How Does Wireless Phone Charging Work?
Energy transfer through changing magnetism
A wireless charger uses electricity in the pad to make a changing magnetic field. That changing field passes through a coil inside the phone and makes electricity there. The phone uses that electricity to charge its battery, with some energy lost as heat.
Wireless charging feels like a small trick because there is no plug going into the phone. The charger is still moving energy from the wall outlet to the battery. It just uses magnetic fields instead of metal contacts. Inside the charging pad is a coil of wire. Inside the phone is another coil. When alternating current moves through the pad coil, the magnetic field around it grows, shrinks, and flips direction many times each second. That changing field reaches the phone coil and pushes charges in that wire. The phone then changes that electrical energy into a form the battery can store. This process is electromagnetic induction. It is the same physics behind many generators and transformers. The main limits are distance, alignment, coil size, and heat. A small gap can work well. A large gap wastes much more energy.
Two coils, no plug
The phone is not powered by contact. It is powered by a linked magnetic field.
Changing current makes changing magnetism
A changing current is what makes the magnetic field useful for charging.
Induction pushes charges
Induction turns a changing magnetic field back into electrical energy.
Distance and alignment matter
Efficiency drops when the magnetic field misses the phone coil.
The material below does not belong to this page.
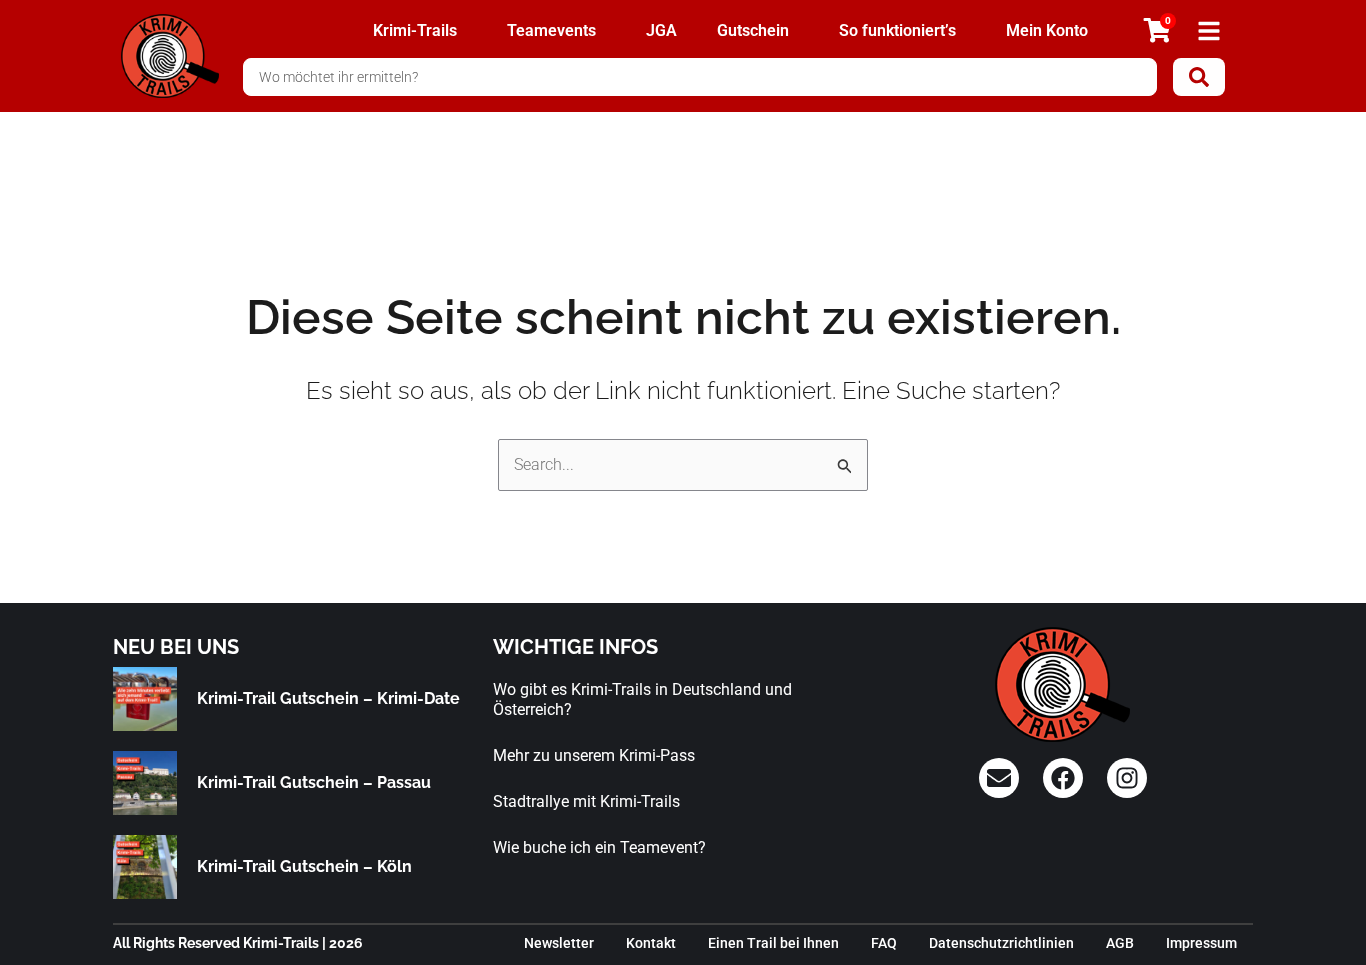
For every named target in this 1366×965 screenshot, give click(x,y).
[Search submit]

Energy does not all reach the battery
Charging is an energy conversion process, not energy created from nothing.
Vocabulary
- Electromagnetic induction
- The process in which a changing magnetic field produces a voltage in a conductor.
- Primary coil
- The coil in the charging pad that uses alternating current to create a changing magnetic field.
- Secondary coil
- The coil in the phone that receives energy from the changing magnetic field.
- Magnetic flux
- A measure of how much magnetic field passes through an area, such as the area inside a coil.
- Efficiency
- The fraction of input energy that becomes useful output energy instead of being lost, often as heat.
In the Classroom
Coil alignment test
30 minutes | Grades 9-12
Use two small coils, an AC signal source, and a voltmeter to measure induced voltage in the receiving coil. Students move the coils closer, farther apart, and off center, then graph how voltage changes.
Energy transfer map
20 minutes | Grades 9-12
Students make a flow diagram for a wireless phone charger. They label each energy form and identify where heat losses can occur.
Faraday's law model
35 minutes | Grades 10-12
Students compare coil turns, changing magnetic field strength, and induced voltage using a simulation or teacher demonstration. They connect each observation to the terms in Faraday's law.
Key Takeaways
- • Wireless charging uses two coils separated by a small gap.
- • Alternating current in the pad creates a changing magnetic field.
- • The changing magnetic field induces voltage in the phone coil.
- • Charging works best when the coils are close together and well aligned.
- • Some energy is lost as heat, so wireless charging is not perfectly efficient.